Rostam and Sohrab is an opera by Loris Tjeknavorian. It is based on the story Rostam and Sohrab in the epic Shahnameh. Its composition took 25 years. In 1963, Carl Orff granted Loris Tjeknavorian a scholarship which allowed him to reside in Salzburg and to complete his opera in Austria.

This work is regarded as the first opera composed within Iran that systematically incorporates the melodic and rhythmic characteristics of Iranian folk, religious, and professional music traditions. Rather than directly borrowing existing material, the composer developed the work within the framework of “ethnomusical thinking.”

== Creation and Performance History ==
1963: Received funding from Carl Orff at the Mozarteum and completed the first draft of the opera in Salzburg.

2000: According to the Armenian News Agency, during the Armenian National Philharmonic's visit to Iran, Tjeknavorian performed “Rostam and Sohrab” at Tehran's Vahdat Hall, conducting the work himself.

2001: Hermes Records: Armenian Philharmonic Orchestra & Choir / L. Tjeknavorian, Rostam & Sohrab (2CD, selections; 1:37:00)

2002: The European premier of opera "Rostam & Sohrab" (Concert vertion) at the St. Pöltner festspielhaus. With NTO Symphony Orchestra, Bratislava Philharmonic Choir and well known Austrian soloists conducted by the composer.

2005–2006: Behrouz Gharibpour adapted it into a puppet opera:Premiered at Tehran's Ferdowsi Hall in 2005, featuring 100 puppets and 15 puppeteers; Iran's first puppet opera on this subject.

2025: The Yerevan State Opera and Ballet Theatre premiered a new two-act production, receiving coverage from official sources and media outlets.

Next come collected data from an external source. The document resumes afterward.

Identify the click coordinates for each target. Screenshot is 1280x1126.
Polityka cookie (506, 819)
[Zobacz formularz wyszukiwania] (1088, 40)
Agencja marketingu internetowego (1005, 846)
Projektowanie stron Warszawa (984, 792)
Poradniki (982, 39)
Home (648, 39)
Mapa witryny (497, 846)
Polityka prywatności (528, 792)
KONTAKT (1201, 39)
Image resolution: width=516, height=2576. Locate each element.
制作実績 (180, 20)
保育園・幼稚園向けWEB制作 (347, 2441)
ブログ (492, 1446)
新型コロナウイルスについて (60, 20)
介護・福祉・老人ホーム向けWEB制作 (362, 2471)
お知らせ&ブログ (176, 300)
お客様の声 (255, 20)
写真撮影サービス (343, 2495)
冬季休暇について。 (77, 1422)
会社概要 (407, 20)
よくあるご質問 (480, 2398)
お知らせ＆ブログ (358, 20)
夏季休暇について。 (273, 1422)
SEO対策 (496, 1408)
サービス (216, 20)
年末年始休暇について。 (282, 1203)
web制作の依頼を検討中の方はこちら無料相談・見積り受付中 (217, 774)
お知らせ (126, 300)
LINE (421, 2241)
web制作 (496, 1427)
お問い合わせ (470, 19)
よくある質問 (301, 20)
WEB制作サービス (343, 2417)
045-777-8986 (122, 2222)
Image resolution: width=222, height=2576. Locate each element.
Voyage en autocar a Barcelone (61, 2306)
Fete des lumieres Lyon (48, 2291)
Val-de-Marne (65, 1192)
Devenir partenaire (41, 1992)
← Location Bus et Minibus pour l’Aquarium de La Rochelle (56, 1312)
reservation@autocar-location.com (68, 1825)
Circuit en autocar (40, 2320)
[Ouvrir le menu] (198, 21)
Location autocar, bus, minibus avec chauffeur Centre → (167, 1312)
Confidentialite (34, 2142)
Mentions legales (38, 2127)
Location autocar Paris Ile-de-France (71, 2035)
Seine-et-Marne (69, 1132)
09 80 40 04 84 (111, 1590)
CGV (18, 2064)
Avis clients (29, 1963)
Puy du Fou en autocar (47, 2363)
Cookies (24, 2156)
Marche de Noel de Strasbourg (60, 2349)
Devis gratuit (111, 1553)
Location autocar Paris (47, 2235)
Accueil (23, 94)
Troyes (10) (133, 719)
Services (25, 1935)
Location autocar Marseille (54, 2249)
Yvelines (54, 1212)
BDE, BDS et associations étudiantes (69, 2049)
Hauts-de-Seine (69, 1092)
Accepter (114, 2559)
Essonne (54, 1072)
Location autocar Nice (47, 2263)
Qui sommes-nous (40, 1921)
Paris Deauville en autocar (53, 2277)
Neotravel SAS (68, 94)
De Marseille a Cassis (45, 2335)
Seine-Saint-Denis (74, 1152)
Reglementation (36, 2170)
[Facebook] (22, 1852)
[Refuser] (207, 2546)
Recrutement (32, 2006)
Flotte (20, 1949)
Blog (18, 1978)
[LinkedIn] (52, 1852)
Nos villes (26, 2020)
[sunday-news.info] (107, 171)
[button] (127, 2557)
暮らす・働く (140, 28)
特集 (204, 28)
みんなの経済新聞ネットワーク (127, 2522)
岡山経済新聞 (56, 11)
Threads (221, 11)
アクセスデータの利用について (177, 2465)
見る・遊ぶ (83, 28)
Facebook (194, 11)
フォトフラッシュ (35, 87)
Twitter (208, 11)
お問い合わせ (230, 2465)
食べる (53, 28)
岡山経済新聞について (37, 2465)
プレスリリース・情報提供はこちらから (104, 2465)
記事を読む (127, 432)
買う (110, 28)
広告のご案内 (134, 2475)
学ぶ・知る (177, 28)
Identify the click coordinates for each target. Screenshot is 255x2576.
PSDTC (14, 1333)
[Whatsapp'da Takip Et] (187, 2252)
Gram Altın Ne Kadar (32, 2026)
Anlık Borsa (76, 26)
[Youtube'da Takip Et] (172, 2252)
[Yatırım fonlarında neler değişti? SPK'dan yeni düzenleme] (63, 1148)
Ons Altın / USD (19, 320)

== Adaptation:Puppet Opera Version ==
The puppet opera Rustam and Sohrab, directed by Behrouz Garibpour and produced by the Alen Puppet Theater, premiered at Tehran's Ferdowsi Hall in 2005. To support the production, the hall underwent specialized stage renovations between 2003 and 2005, adding multi-level fly galleries, stage machinery with a seven-meter span, and lifting systems to accommodate large-scale marionette performances. The production employed approximately 100 puppets, each standing 80 centimeters tall and operated by 15 puppeteers. Each puppet comprised around 200 components, forming an intricate and complex manipulation system requiring collaboration among a professionally trained, tiered team. The musical component relies on a soundtrack composed and conducted by Loris Cheknavarian, meticulously synchronized via chronology with puppet movements, lighting, and scene changes. This “pre-recorded synchronization” mechanism, combined with the multidimensional staging of ensemble sequences, amplifies the epic tragedy's expressive power. Simultaneously, it imbues the puppet theater with new symbolic significance within contemporary expressions of religious and epic narrative traditions. This production not only signifies the experimental fusion of Iranian puppetry with modern opera but also achieved institutionalized production and sustained performances through its residency at Ferdowsi Hall and the establishment of the Puppet Opera Museum.